- WHAT YOU SHOULD DO
Copying exactly, give the lines in the material below from the one with "Click the sentence" to the one with "option letter label", ends included, and nothing besides.

------ SUPPLIED RECORDS ------

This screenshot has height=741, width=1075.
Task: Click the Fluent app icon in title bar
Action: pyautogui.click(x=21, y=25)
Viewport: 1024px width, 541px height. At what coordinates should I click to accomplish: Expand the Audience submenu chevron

------
------ SUPPLIED RECORDS ------

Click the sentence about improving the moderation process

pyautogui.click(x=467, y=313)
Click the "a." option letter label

------

- PROBLEM SOLUTION
Click the sentence about improving the moderation process

pyautogui.click(x=467, y=313)
Click the "a." option letter label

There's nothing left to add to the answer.